=== Begin Enclosure ===

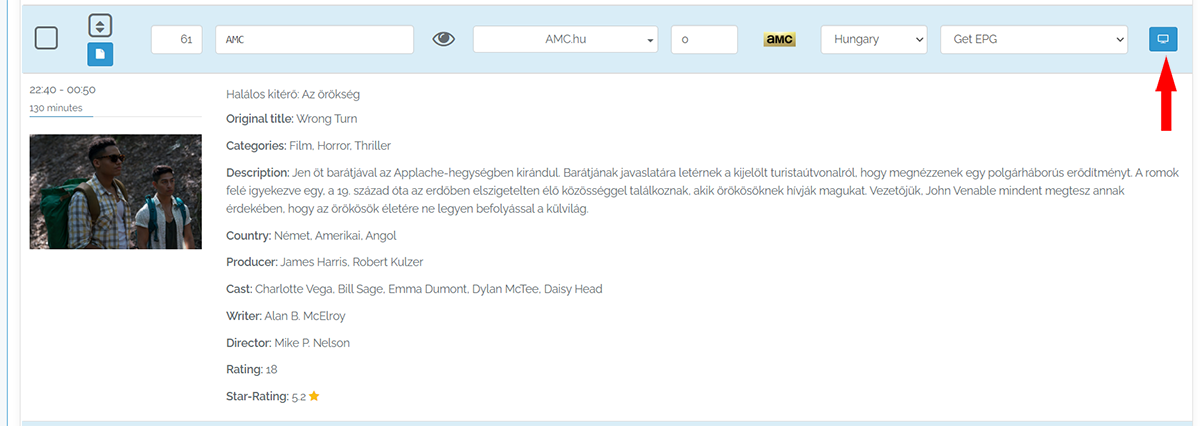Viewport: 1200px width, 426px height.
Task: Click the offset field showing 0
Action: pyautogui.click(x=704, y=39)
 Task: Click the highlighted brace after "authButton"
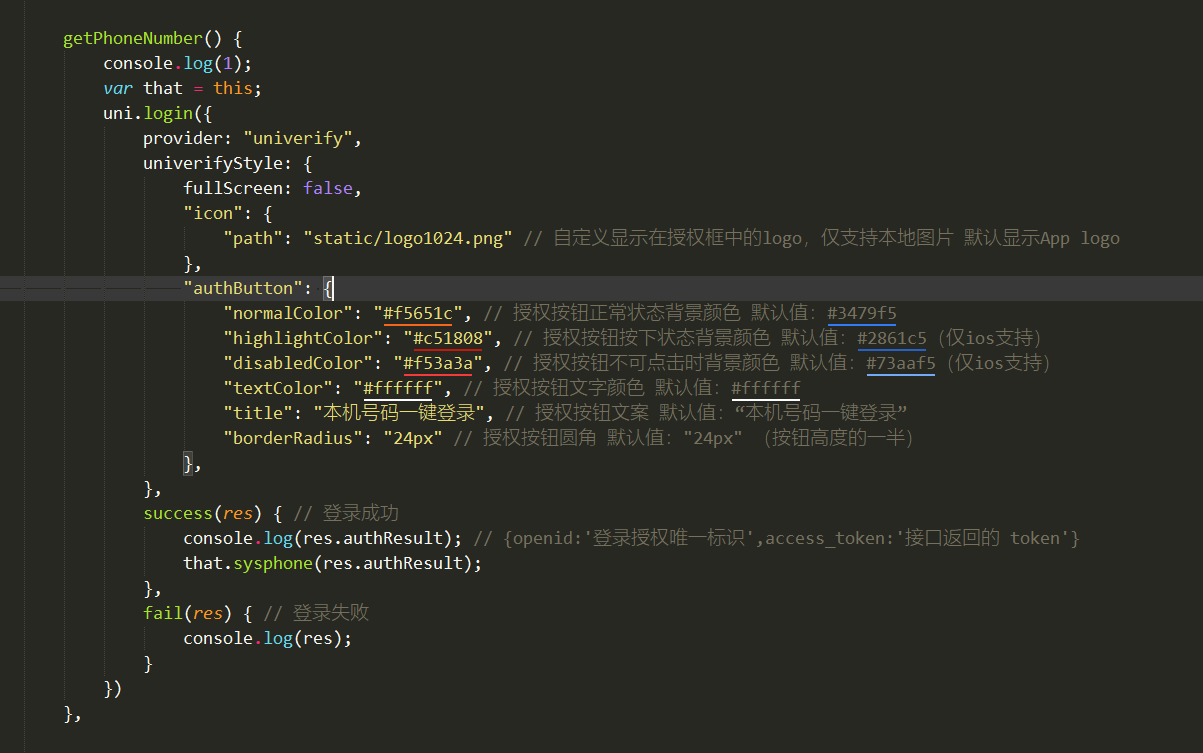pyautogui.click(x=328, y=288)
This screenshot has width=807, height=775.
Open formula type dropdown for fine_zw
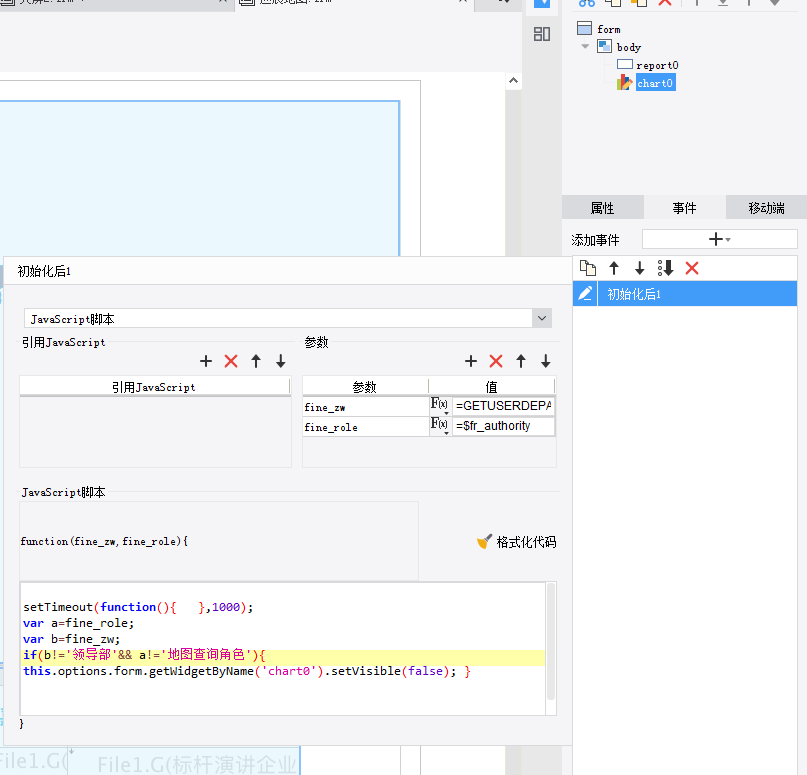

=== End Enclosure ===

■ EXERCISE:
Restate exactly the lines that start at the "Task: Click the highlighted" line and end with the last line of the material above, leaving out the pictures.

■ ANSWER TO THE EXERCISE:
 Task: Click the highlighted brace after "authButton"
pyautogui.click(x=328, y=288)
This screenshot has width=807, height=775.
Open formula type dropdown for fine_zw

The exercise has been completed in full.